» WORK REQUIRED: The answer must repeat every record exactly, with all pictures omitted.

##### AVAILABLE RECORDS #####

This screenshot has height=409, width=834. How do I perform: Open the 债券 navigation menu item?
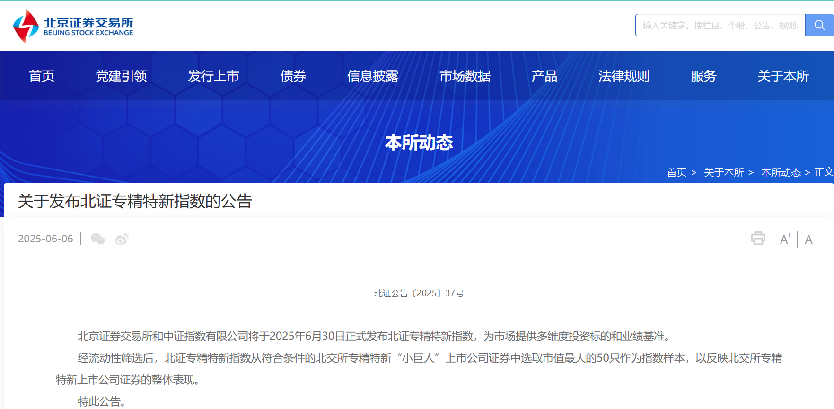pos(293,76)
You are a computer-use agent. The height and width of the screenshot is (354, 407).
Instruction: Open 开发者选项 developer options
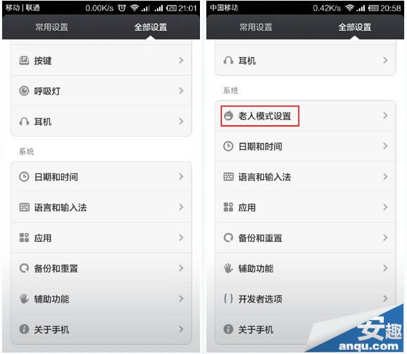[x=306, y=299]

#####

» ANSWER TO THIS EXERCISE:
This screenshot has height=409, width=834. How do I perform: Open the 债券 navigation menu item?
pos(293,76)
You are a computer-use agent. The height and width of the screenshot is (354, 407).
Instruction: Open 开发者选项 developer options
[x=306, y=299]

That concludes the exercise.